Comme attendu, Bercy a revu sa prévision de croissance à la baisse pour 2022. Elle passe officiellement de 4% à 2,5% en raison de la dégradation de la conjoncture économique.

L'économie française paie cher un mauvais début d'année sur le front d'activité. Vague Omicron, guerre en Ukraine, stratégie zéro Covid en Chine... L'activité s'est contractée au premier trimestre de l'année, de 0,2%, tirant la croissance de 1,5 point vers le bas.

Pourtant, les "fondamentaux de l'économie résistent bien", assure l'entourage des ministres Bruno Le Maire et Gabriel Attal. La consommation se maintient malgré l'inflation galoppante, à 5,2% sur un an en mai selon l'Insee, les touristes internationaux sont revenus grâce au recul du Covid et l'activité devrait être globalement positive au deuxième trimestre de l'année.
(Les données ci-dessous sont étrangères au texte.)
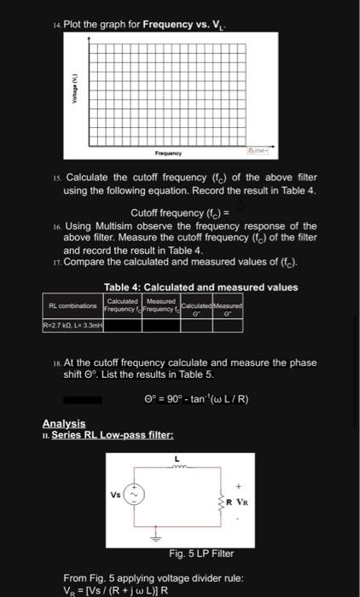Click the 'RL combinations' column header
(x=71, y=304)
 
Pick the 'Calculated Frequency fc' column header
(x=121, y=304)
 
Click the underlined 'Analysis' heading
(x=64, y=424)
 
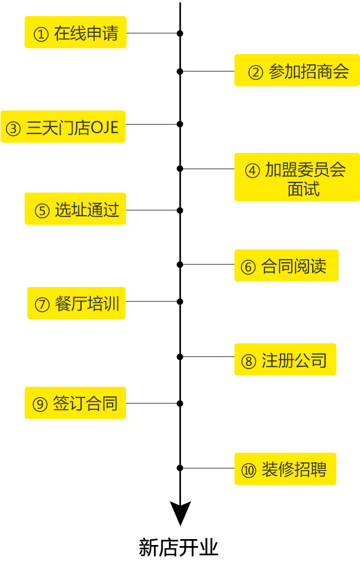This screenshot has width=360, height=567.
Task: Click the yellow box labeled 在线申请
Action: pyautogui.click(x=76, y=32)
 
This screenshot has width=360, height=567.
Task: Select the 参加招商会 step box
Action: pyautogui.click(x=297, y=70)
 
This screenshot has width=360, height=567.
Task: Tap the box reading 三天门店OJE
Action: pyautogui.click(x=63, y=127)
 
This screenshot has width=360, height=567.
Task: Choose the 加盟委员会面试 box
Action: pyautogui.click(x=297, y=177)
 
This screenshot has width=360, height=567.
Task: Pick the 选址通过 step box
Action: pyautogui.click(x=76, y=209)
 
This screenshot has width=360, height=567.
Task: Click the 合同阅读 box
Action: pyautogui.click(x=286, y=266)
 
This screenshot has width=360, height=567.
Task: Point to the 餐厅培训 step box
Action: pyautogui.click(x=76, y=303)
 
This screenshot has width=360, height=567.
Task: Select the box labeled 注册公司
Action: pyautogui.click(x=285, y=359)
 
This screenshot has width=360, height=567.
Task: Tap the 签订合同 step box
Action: pyautogui.click(x=75, y=403)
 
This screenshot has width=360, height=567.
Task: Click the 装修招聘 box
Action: pyautogui.click(x=285, y=469)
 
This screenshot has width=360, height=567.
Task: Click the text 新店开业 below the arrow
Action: pyautogui.click(x=179, y=548)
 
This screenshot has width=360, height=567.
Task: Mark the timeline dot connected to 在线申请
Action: pyautogui.click(x=180, y=33)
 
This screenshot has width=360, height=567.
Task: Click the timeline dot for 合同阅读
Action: pyautogui.click(x=180, y=264)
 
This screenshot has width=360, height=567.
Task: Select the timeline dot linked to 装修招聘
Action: pyautogui.click(x=180, y=468)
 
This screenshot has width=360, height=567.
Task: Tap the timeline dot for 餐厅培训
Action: pyautogui.click(x=180, y=301)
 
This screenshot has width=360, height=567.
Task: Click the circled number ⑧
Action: pyautogui.click(x=248, y=361)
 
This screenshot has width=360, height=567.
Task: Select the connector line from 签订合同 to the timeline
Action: pyautogui.click(x=152, y=403)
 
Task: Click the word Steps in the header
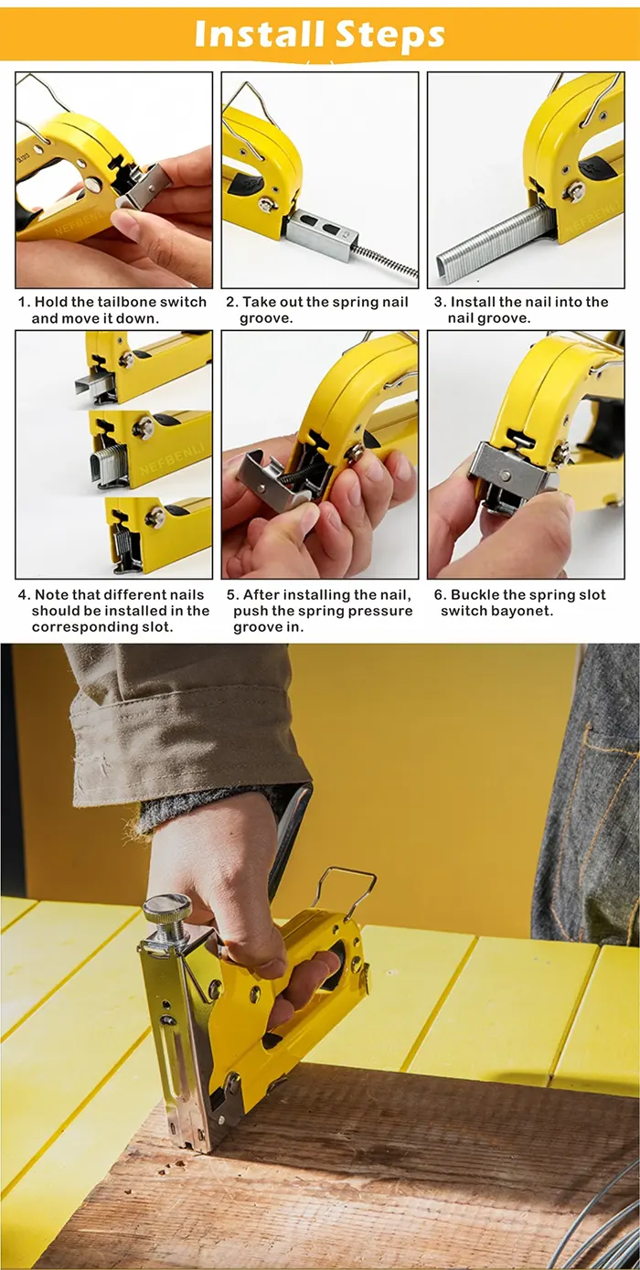tap(390, 36)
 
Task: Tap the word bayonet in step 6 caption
tap(525, 611)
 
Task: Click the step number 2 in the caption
tap(231, 302)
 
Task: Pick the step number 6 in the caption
tap(440, 594)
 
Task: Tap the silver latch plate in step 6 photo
tap(509, 471)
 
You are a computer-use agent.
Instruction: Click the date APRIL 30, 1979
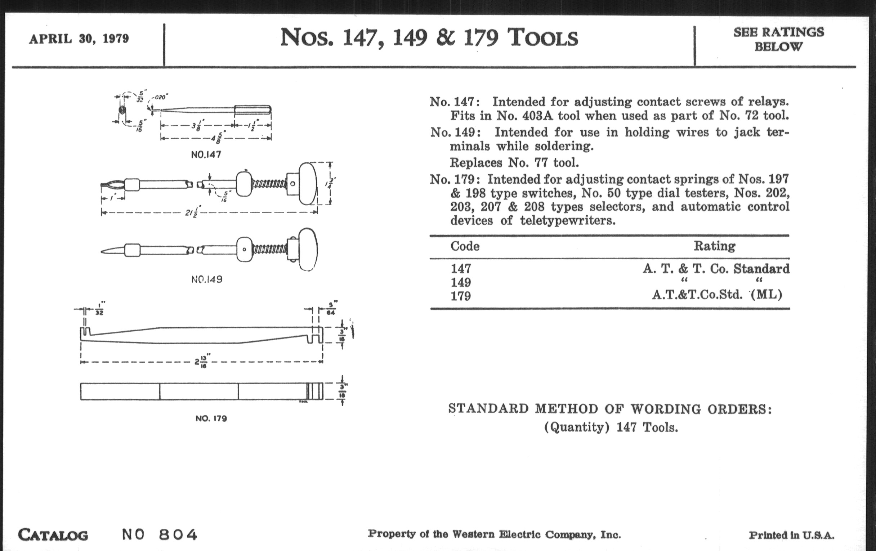(x=79, y=39)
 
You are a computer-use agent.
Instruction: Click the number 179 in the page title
(x=481, y=38)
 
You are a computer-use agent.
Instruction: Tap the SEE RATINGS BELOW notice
(x=778, y=39)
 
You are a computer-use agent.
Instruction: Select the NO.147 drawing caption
(x=206, y=154)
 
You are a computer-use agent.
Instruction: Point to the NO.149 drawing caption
(x=207, y=279)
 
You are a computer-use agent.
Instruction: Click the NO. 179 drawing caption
(x=211, y=418)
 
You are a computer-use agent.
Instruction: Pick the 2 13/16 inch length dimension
(x=201, y=362)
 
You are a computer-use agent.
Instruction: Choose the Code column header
(x=465, y=246)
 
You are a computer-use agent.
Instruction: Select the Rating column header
(x=714, y=246)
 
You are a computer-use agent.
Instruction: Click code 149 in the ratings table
(x=461, y=282)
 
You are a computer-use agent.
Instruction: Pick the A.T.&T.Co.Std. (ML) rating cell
(x=717, y=294)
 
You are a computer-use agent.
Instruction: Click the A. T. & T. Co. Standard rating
(x=716, y=269)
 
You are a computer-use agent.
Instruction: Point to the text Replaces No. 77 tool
(x=514, y=162)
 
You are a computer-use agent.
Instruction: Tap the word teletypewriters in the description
(x=568, y=220)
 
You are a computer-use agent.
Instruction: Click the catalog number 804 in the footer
(x=178, y=535)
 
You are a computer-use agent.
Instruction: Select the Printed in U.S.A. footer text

Autre signal positif, les créations d'emploi devraient se poursuivre, même si le rythme sera un peu moins élevé qu'en 2021, avec environ 115.000 attendus sur l'année.

Inflation à 5% sur l'année

Par ailleurs, Bercy table sur une inflation de 5% cette année, bien au-delà de celle inscrite dans la loi de finances initiale qui l'estimait à 1,5%. Mais la situation aurait pu être bien pire. Selon Bercy, les mesures prises pour limiter les conséquences de la hausse des prix sur le pouvoir d'achat des Français depuis l'automne (indemnité inflation, remise sur les carburants...) ont permis de la réduire de 1,5 point. Autrement dit, sans ces mesures, l'inflation aurait pu atteindre 6,5%.

L'Etat devrait encaisser beaucoup plus de recettes fiscales et sociales que ce qui avait été anticipé à l'automne, environ 50 milliards d'euros supplémentaires par rapport à la loi de finances d'origine. Plus de TVA, de cotisations sociales, d'impôt sur le revenu et sur les sociétés...

D'après Bercy, les deux points de recettes supplémentaires permettront de financer toutes les dépenses engagées depuis l'automne, et celles à venir dans le cadre du projet de loi pouvoir d'achat. Un équilibre qui permet à Bercy de ne pas revoir sa prévision de déficit pour 2022, qui reste à 5%. La dette serait même inférieure aux dernières prévisions, à 112% au lieu de 113,5% du PIB.

Le très attendu projet de loi de finances rectificative doit être présenté le 6 juillet en Conseil des ministres, et sera soumis au Parlement à partir du 18 juillet.